Mr Handiseni recalls the guerillas visiting the bar at the mine and later compound leaving messages for the bosses to leave the mine.

“This was followed by the deafening cracking of guns everywhere. They randomly shot into the air and everyone ran helter-skelter for dear life.

“They never harmed anyone. Even the white surbubs were spared for the guerillas were in good books with the mine boss called Kangelapezulu.”

Mr Handiseni said Kangelapezulu and his colleagues made arrangements for a quick evacuation.

“By noon the next day all the whites had left leaving and we were stranded. There was an aerodrome and some of the bosses were airlifted while some escaped by road,” he said.

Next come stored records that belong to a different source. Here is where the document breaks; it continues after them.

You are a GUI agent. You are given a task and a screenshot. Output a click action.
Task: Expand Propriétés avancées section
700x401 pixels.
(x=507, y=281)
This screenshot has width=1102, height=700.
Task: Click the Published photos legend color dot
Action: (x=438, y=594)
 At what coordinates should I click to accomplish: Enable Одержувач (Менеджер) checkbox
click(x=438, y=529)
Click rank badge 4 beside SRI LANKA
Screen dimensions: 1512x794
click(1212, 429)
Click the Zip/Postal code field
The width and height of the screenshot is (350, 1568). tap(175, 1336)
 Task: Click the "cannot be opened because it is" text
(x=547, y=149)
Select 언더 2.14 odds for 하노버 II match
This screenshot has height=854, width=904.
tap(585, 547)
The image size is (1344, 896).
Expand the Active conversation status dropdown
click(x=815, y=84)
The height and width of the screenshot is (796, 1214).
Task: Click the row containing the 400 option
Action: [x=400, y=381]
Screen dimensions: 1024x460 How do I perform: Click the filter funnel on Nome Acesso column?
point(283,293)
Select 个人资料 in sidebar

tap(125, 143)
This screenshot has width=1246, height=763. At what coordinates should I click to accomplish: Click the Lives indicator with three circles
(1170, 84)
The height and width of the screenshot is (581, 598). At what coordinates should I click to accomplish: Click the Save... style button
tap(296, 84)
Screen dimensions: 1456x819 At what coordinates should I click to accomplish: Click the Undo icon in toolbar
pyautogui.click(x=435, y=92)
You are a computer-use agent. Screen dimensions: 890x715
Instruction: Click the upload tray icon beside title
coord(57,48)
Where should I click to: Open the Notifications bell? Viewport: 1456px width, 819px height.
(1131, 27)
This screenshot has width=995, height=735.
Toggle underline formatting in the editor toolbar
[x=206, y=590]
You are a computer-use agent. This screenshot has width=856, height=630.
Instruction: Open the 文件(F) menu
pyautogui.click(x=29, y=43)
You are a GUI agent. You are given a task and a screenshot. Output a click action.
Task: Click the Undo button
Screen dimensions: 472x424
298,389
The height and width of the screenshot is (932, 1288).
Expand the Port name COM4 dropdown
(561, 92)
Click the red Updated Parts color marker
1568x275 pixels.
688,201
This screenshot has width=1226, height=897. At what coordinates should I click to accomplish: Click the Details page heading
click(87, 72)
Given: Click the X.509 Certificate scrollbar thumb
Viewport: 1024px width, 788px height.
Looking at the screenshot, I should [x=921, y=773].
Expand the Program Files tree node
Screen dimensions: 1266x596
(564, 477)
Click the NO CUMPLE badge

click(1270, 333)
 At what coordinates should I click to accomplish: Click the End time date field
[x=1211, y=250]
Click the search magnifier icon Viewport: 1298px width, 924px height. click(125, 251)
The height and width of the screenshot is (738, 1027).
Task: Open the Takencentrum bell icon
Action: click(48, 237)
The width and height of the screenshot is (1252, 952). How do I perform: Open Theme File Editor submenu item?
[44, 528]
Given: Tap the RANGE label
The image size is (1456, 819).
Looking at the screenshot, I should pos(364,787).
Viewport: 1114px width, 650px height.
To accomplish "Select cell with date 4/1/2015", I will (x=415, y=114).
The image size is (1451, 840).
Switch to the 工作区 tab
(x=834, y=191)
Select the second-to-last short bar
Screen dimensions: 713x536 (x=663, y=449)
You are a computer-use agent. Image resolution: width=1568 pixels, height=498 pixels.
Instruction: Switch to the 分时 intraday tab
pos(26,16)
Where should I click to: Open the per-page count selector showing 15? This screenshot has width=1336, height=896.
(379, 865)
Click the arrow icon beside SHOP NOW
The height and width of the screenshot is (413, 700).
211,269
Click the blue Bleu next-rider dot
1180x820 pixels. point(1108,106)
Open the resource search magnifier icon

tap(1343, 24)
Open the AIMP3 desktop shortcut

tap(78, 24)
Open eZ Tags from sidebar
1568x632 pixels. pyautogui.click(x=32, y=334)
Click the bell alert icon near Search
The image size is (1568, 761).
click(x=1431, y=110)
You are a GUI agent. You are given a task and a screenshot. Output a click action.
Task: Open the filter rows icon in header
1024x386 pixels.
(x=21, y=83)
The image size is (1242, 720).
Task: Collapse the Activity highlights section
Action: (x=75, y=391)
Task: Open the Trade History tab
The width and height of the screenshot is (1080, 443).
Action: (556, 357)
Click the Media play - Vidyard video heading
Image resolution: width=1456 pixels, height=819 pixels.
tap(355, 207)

Kangelapezulu, according to Mr Handiseni, had come from Zambia’s Copperbelt to manage Shamrock Mine in 1970, and he respected guerillas.

Most whites from Zambia understood the basis of the Zimbabwean struggle.

“Kangelapezulu sometimes sent us to Nhiti to deliver overalls and food rations to the guerillas. At times he even used his Land Rover vehicle to deliver the supplies.

“It was for this reason that the guerillas only ordered him and his team to walk away without harming them.”

Chikova village head Mr Luke Zvinyenye said workers were given an option to join other mines in the country.

Mr Zinyenye lived at the mine with his brother who was a cook for the bosses.

“The workers were given the option of either going to Muriel, Shamva, Arcturus or How Mine. Some accepted the offer while some chose to go back to their rural homes,” he said.

The majority who came from surrounding areas like Chikova, Dete and Kapiri chose to go back to their rural homes.

The workers were afraid of staying at the mine after it closed and they abandoned everything in haste.

“A supermarket full of groceries, butcheries with meat, canteens and bars full of liquor, a clinic with all the medicines and the mine storeroom were left intact as workers left” Mr Zinyenye said.

He, however, added that people started vandalising property at the mine around 1983 when the war was over.

“It was in 1983 that local white farmers Brown Brian Mackay and Jim Barker started having a field day on the mine equipment.

“They deployed their guards there under the guise of protecting the property but in the process looting the equipment.”

He said the white farmers looted materials that included window frames, doors, roofing sheets, generators, water pumps, engines, pipes and wheelbarrows.

“They used the building equipment to construct houses for their workers and other materials in their farm operations,” Mr Zvinyenye said.

However, Hurungwe Rural District chief executive Mr Joram Moyo thought the place could be resuscitated.

“We still hope investors will be forth- coming one day and bring life to this mine that has the potential to create many jobs for our people,” he said.

Hurungwe North MP Reuben Marumahoko said Shamrock Mine was still critical for the development of his constituency.

“We have had some visits by some Chinese investors who have shown keen interest in resuscitating operations at the mining venture.

“Some have cited problems of dewatering the shafts but we hope something good for the people of Hurungwe is in the pipeline since the mine closed down at the time it was producing high copper-content ore unlike the case of Mhangura Copper Mine,” he said.